▶ _EXERCISE INPUTS_

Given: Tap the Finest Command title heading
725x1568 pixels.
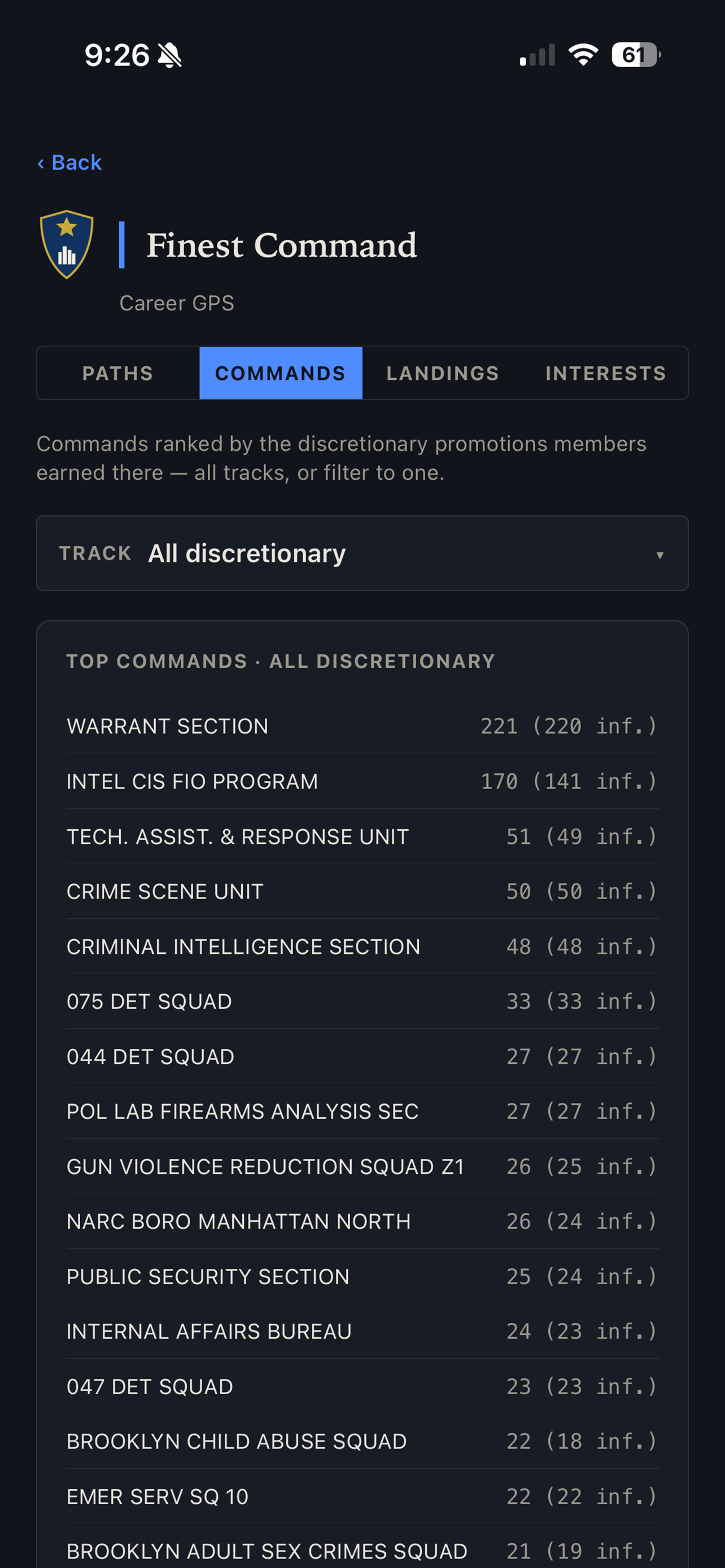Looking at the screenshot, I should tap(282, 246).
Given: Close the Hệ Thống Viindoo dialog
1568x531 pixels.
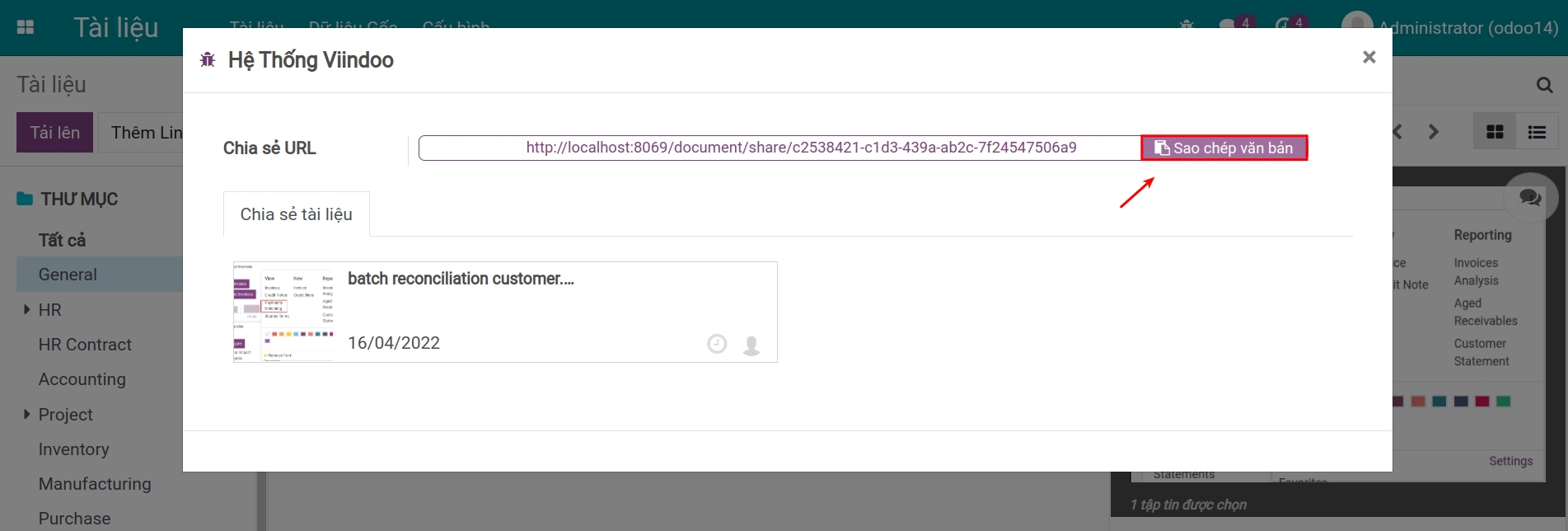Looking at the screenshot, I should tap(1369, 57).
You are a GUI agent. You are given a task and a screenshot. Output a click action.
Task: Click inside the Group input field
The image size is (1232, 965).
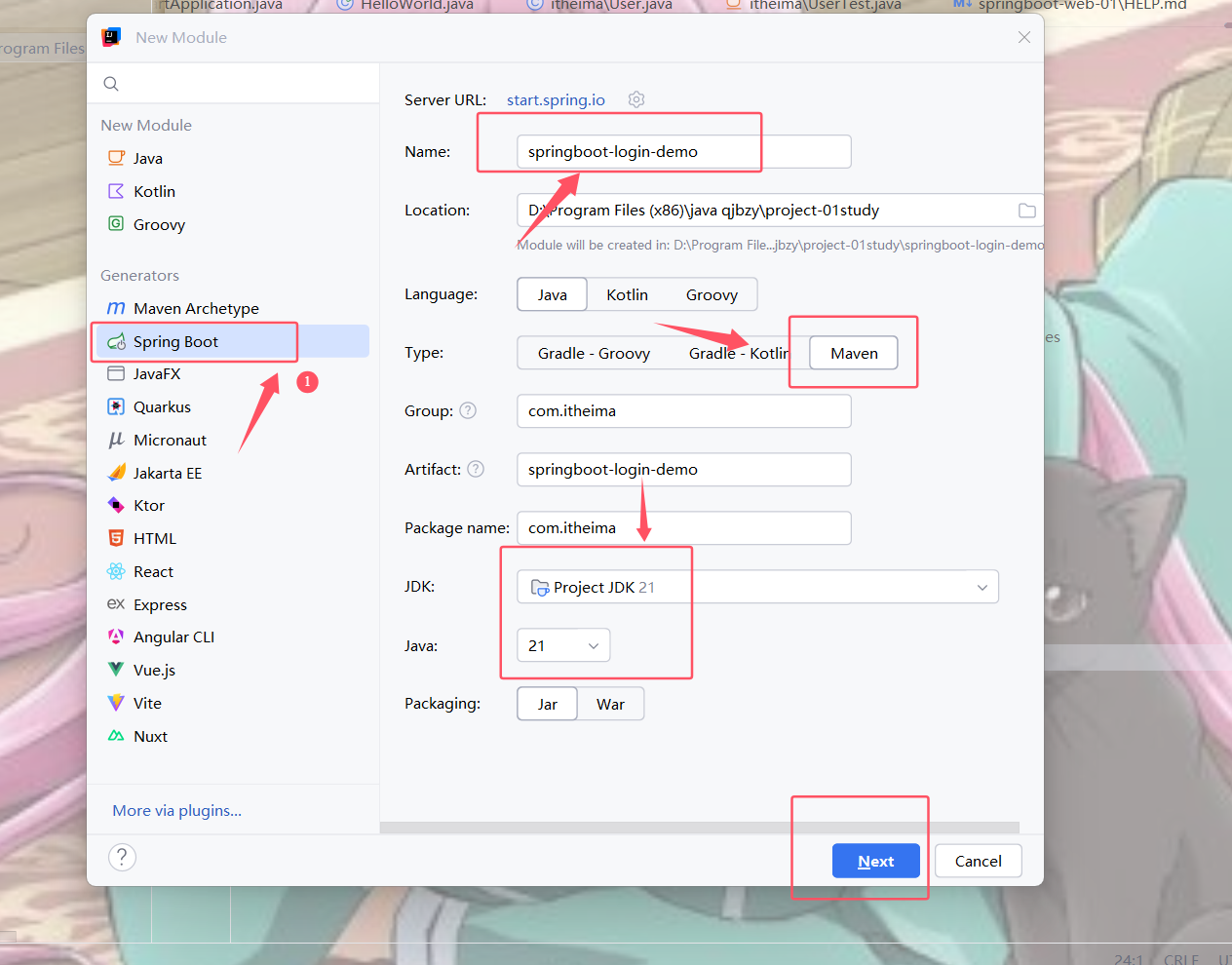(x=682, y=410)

▶ _YOUR OBJECTIVE_
Every entry must be transcribed exactly. Pictures do not belong in the copy.

▶ _SOLUTION TO THIS PROBLEM_
Given: Tap the Finest Command title heading
725x1568 pixels.
Looking at the screenshot, I should tap(282, 246).
Given: Close the Hệ Thống Viindoo dialog
1568x531 pixels.
Looking at the screenshot, I should tap(1369, 57).
You are a GUI agent. You are given a task and a screenshot. Output a click action.
Task: Click inside the Group input field
The image size is (1232, 965).
(x=682, y=410)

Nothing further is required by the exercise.